To understand what's going on in the bubble_sort C function, it requires some knowledge of the internal Zend Engine's data structure.

In the function we will accept a poiner to a zval, which is pointing to the array we pass from PHP. Then we create a pointer to the array's hashtable.

We then create an array of long integers, holding each long integer value in the arBuckets of the array's hashtable.

Later on we perform the standard bubble sort on the long integer array, and finally use the zend array_init add_index_long apis to create a new sorted array and return the result back.

Now let's do:

$ php [path/to/php-to-c-extension]/build_extensions.php src/dummy.php

Once we have dummy.so built, we can test how fast our bubble sort is now.

Let's reuse the test.php script in example 12.

<?php 
if (!class_exists("Dummy\Sorter")) {
  require_once "src/dummy.php";
}

function microtime_float()
{
  list($usec, $sec) = explode(" ", microtime());
  return ((float)$usec + (float)$sec);
}

$arr = array();
for ($i = 10000; $i >= 1; $i--) {
  $arr[]  = $i;
}

$time_start = microtime_float();

$st = new Dummy\Sorter();
$arr = $st->bubbleSort($arr);

$time_end = microtime_float();
$time = $time_end - $time_start;

print "Time spent on sorting: ".$time." seconds.\n";

Now if we add extension=dummy.so to a php.ini file and do

$ php -c php.ini test.php

We will see the following printed on the screen

Time spent on sorting: 0.14397192001343 seconds.

The result is really great. Compared to 3.9628620147705 seconds in example 12 and 16.802139997482 seconds for the pure PHP version, it is significantly faster.

Example 14

In this example below, we will be using PHP code together with raw C code to get the first 800 digits of PI.

The algorithm to compute PI is borrowed from https://crypto.stanford.edu/pbc/notes/pi/code.html

First, we will be creating the src/dummy.php and it looks like this:

<?php 
namespace Dummy;

class Math
{
  public function getPI()
  {
    $result = call_c_function("math.c","get_pi"); 
    //convert to format like: 3.1415...

● **Dataset items**
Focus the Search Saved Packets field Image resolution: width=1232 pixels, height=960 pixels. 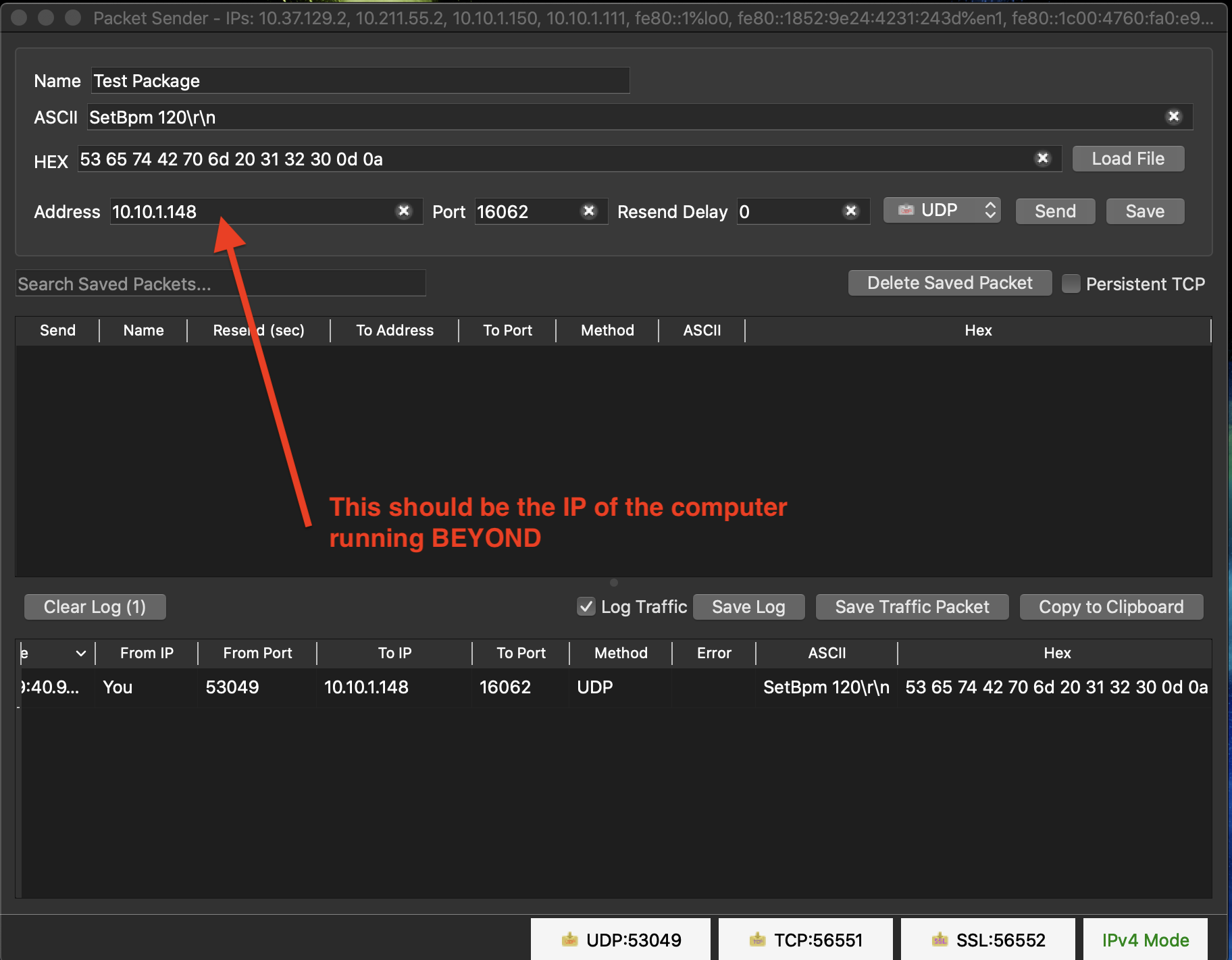220,284
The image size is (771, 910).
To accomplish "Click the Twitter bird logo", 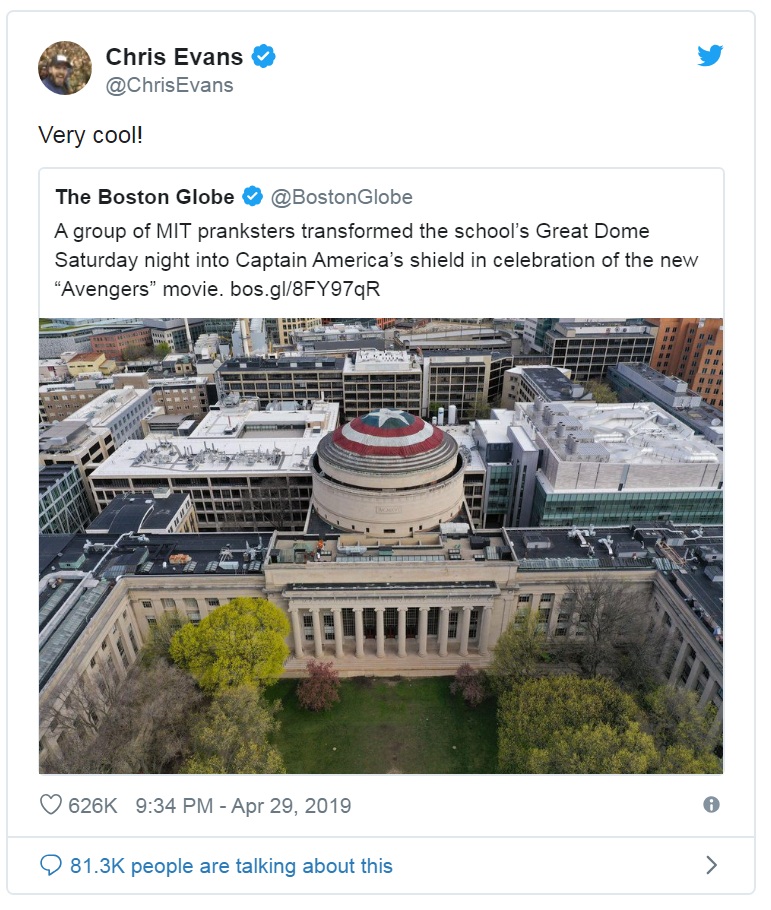I will pos(710,56).
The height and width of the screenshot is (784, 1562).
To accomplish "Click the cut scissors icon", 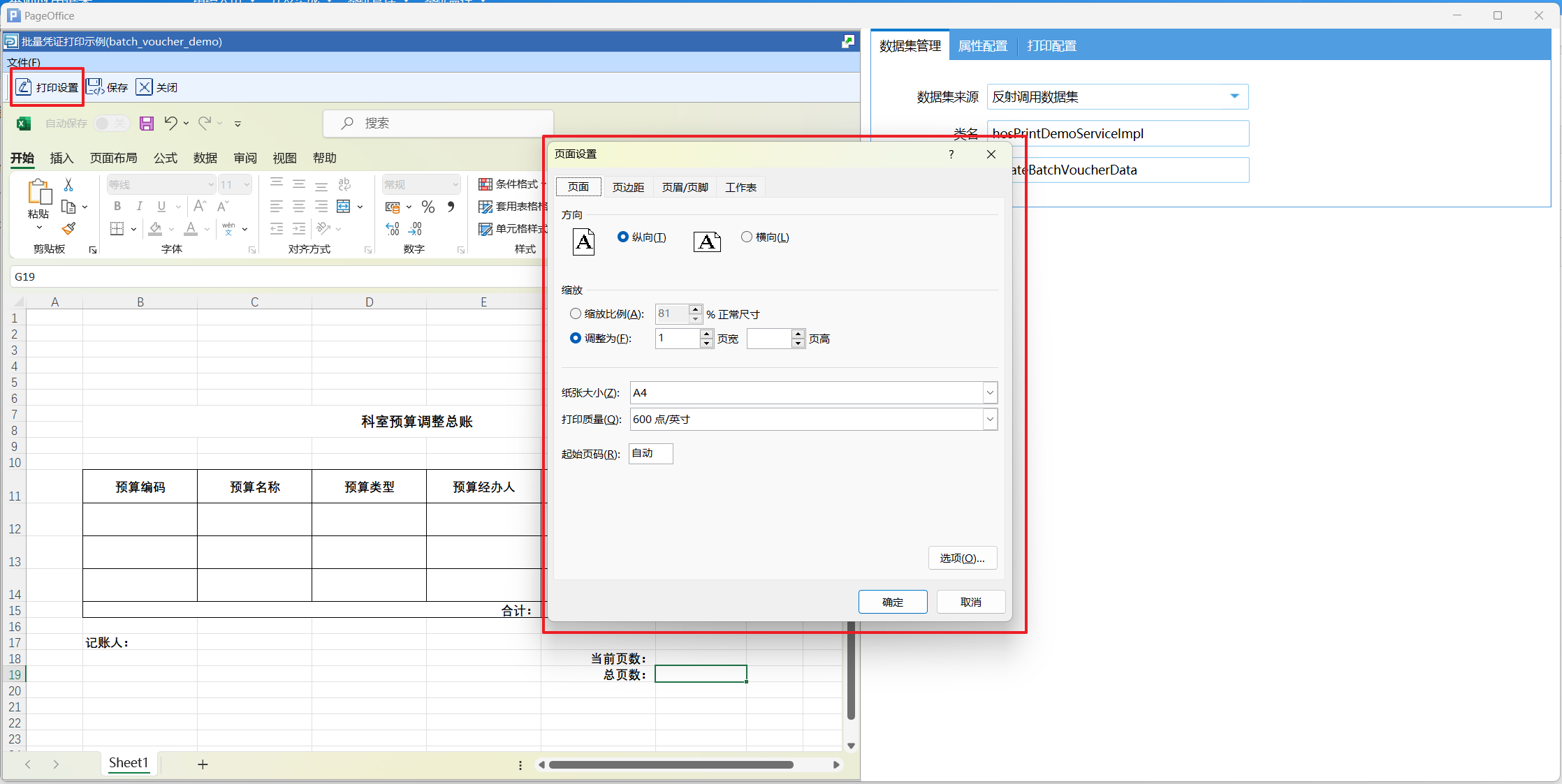I will point(68,185).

● **Aim**
Repeat the stretch of the PHP extension text from "We then create" through "the result back.", word for word. Work only from the PHP extension text.

● **Result**
We then create an array of long integers, holding each long integer value in the arBuckets of the array's hashtable.

Later on we perform the standard bubble sort on the long integer array, and finally use the zend array_init add_index_long apis to create a new sorted array and return the result back.